Bundesgericht stärkt Linie des Kantons Wallis
Ein 60‑jähriger Franzose, der seit den 1980er‑Jahren im Wallis gelebt hat, muss die Schweiz verlassen. Das Bundesgericht in Lausanne bestätigte am 3. Juni 2026 den Entzug der unbefristeten Niederlassungsbewilligung (Bewilligung C), den der Kanton Wallis im Mai 2025 verfügt hatte. Die Entscheidung stützt sich auf die jahrelange Abhängigkeit des Mannes von Sozialhilfeleistungen sowie auf hohe offene Forderungen gegenüber der Staatskasse.
Der Betroffene war in den 1980er‑Jahren als Saisonarbeiter in die Schweiz gekommen und hatte sich Mitte der 1990er‑Jahre dauerhaft im Kanton niedergelassen. Die unbefristete Niederlassungsbewilligung erhielt er 1998. Seit Juni 2012 bezieht er jedoch kontinuierlich Sozialhilfe.
Finanzielle Belastung und Verfahren
| Parameter | Angabe |
|---|---|
| Sozialhilfeschulden (bis Ende 2024) | mehr als 262'000 Franken |
| Weitere offene Forderungen/Betreibungen | rund 126'000 Franken |
| Entscheid kantonale Behörden | Mai 2025 – Entzug der Bewilligung und Wegweisung |
| Bestätigung durch Bundesgericht | 3. Juni 2026 |
Behördliche Vorgeschichte
Das Walliser Bevölkerungs‑ und Migrationsamt warnte den Mann im Frühjahr 2020 und setzte ihm eine Frist von einem Jahr, um eine Erwerbstätigkeit aufzunehmen und von der Sozialhilfe unabhängig zu werden. Obwohl die Invalidenversicherung ihm nach Angaben der Behörden wieder volle Arbeitsfähigkeit attestierte, sahen die kantonalen Stellen keine hinreichenden Bemühungen zur beruflichen Wiedereingliederung.

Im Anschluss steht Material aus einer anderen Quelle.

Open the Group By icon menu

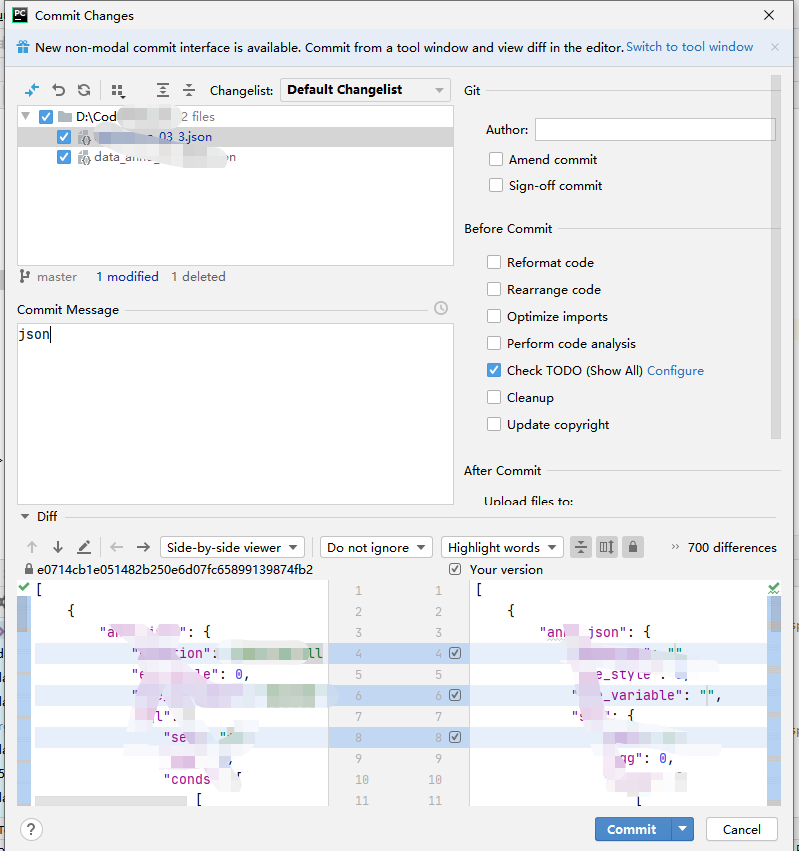point(118,90)
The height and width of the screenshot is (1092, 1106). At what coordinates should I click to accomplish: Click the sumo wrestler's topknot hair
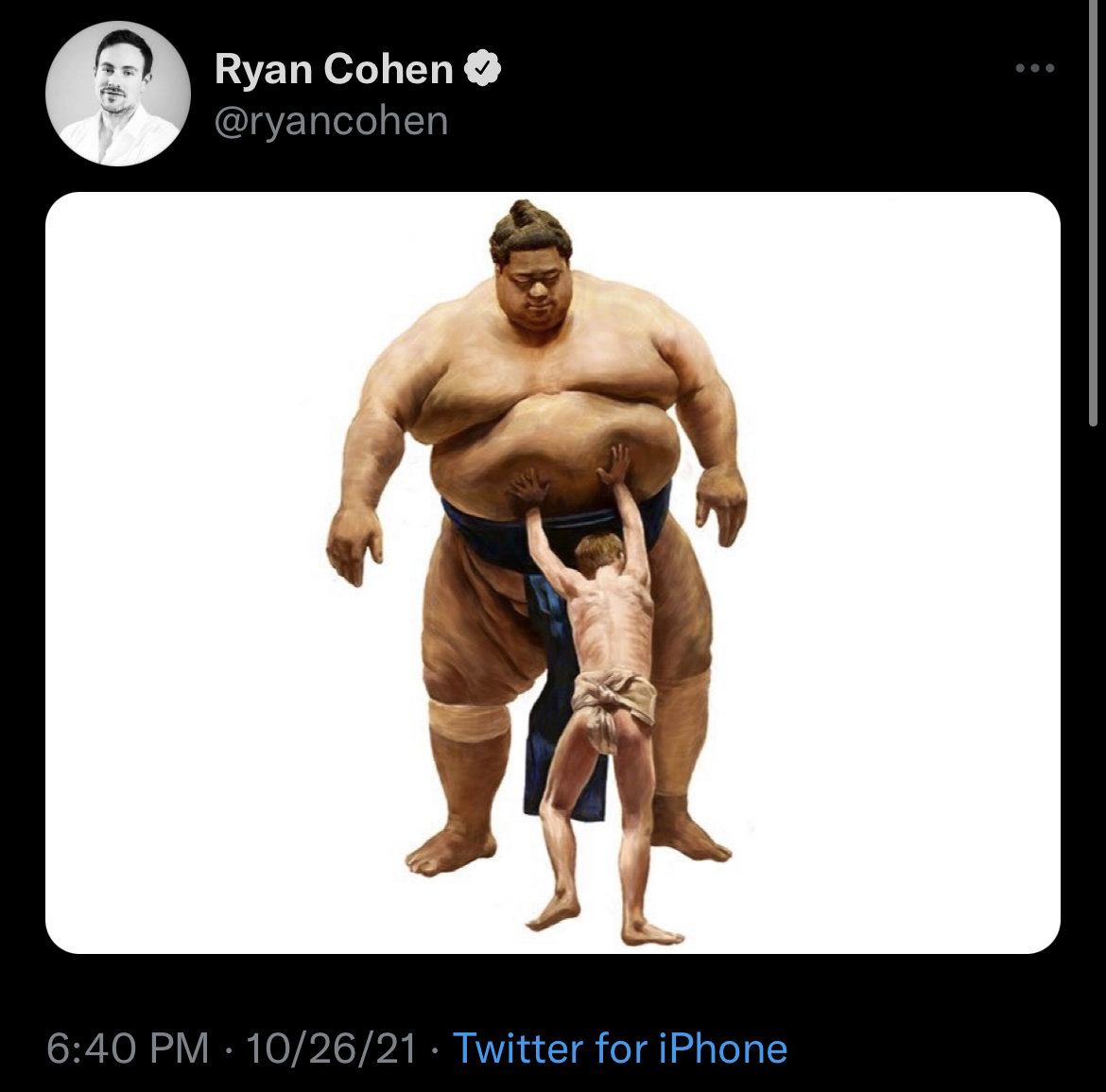point(529,226)
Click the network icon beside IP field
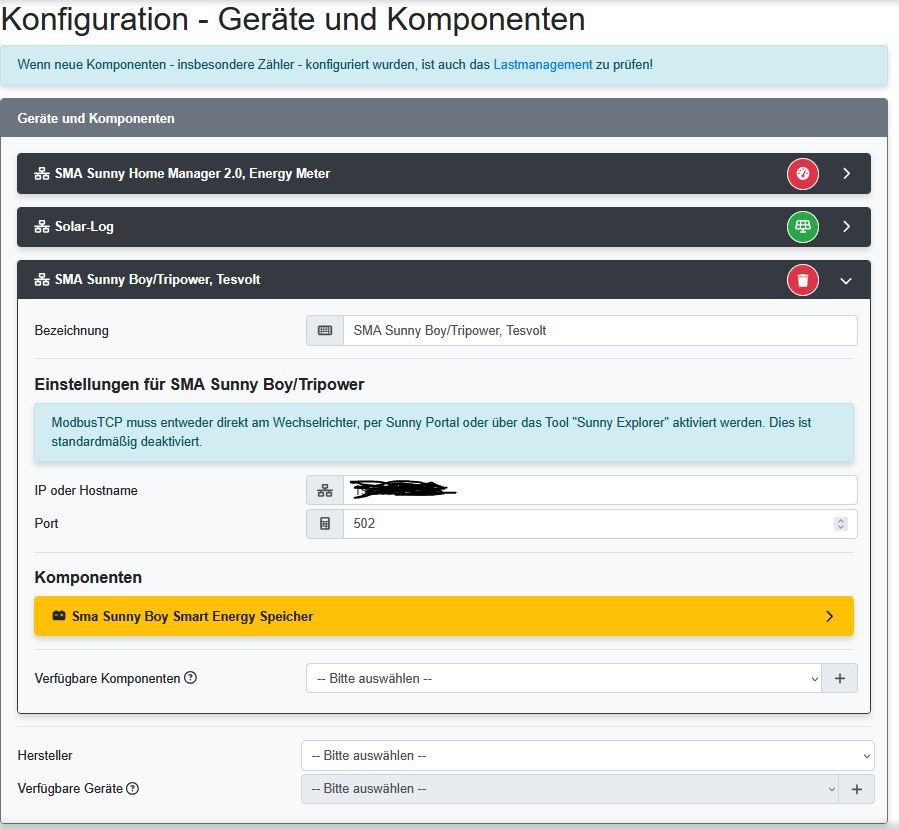This screenshot has width=899, height=829. (325, 490)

- Langfristige Sozialhilfe seit Juni 2012
- Verwarnung durch das Bevölkerungs‑ und Migrationsamt im Jahr 2020
- Entzug der Bewilligung und Wegweisung im Mai 2025
- Rekurs bis vor das Bundesgericht, das die kantonale Linie bestätigte
„Das öffentliche Interesse am Schutz der Staatskasse überwiege deshalb sein Interesse, in der Schweiz zu bleiben.“
Rechtliche und lokale Bedeutung
Das Urteil ist für den Kanton relevant, weil es die Kriterien bekräftigt, nach denen der Entzug einer Niederlassungsbewilligung wegen einer dauerhaften Belastung der Sozialkassen gerechtfertigt werden kann. Behörden im Kanton werden darin gestützt, wenn sie die Balance zwischen dem individuellen Bleiberecht und dem Schutz öffentlicher Mittel prüfen. Für betroffene Gemeinden und Sozialdienste bedeutet dies zugleich, dass beim Aufbau von Integrations‑ und Wiedereingliederungsmassnahmen verstärkt auf nachweisbare Schritte zur Arbeitsaufnahme geachtet werden muss.
Konsequenzen und praktische Hinweise
Für in der Schweiz niedergelassene Ausländerinnen und Ausländer sowie Betreuungspersonen ist das Urteil ein Reminder:
- Wer längere Zeit von Sozialhilfe lebt, kann den Verlust der Aufenthaltsbewilligung riskieren.
- Behördliche Verwarnungen und Fristen sind ernst zu nehmen; dokumentierte Bemühungen zur Wiedereingliederung sind entscheidend.
- Bei gesundheitlichen Problemen ist eine lückenlose medizinische Dokumentation wichtig, wenn gesundheitliche Gründe geltend gemacht werden sollen.
Der Entscheid zeigt, dass das Bundesgericht im Abwägungsprozess das finanzielle Interesse des Gemeinwesens gegenüber individuellen Bleibeinteressen stellen kann, wenn langjährige Untätigkeit und erhebliche Schulden bestehen.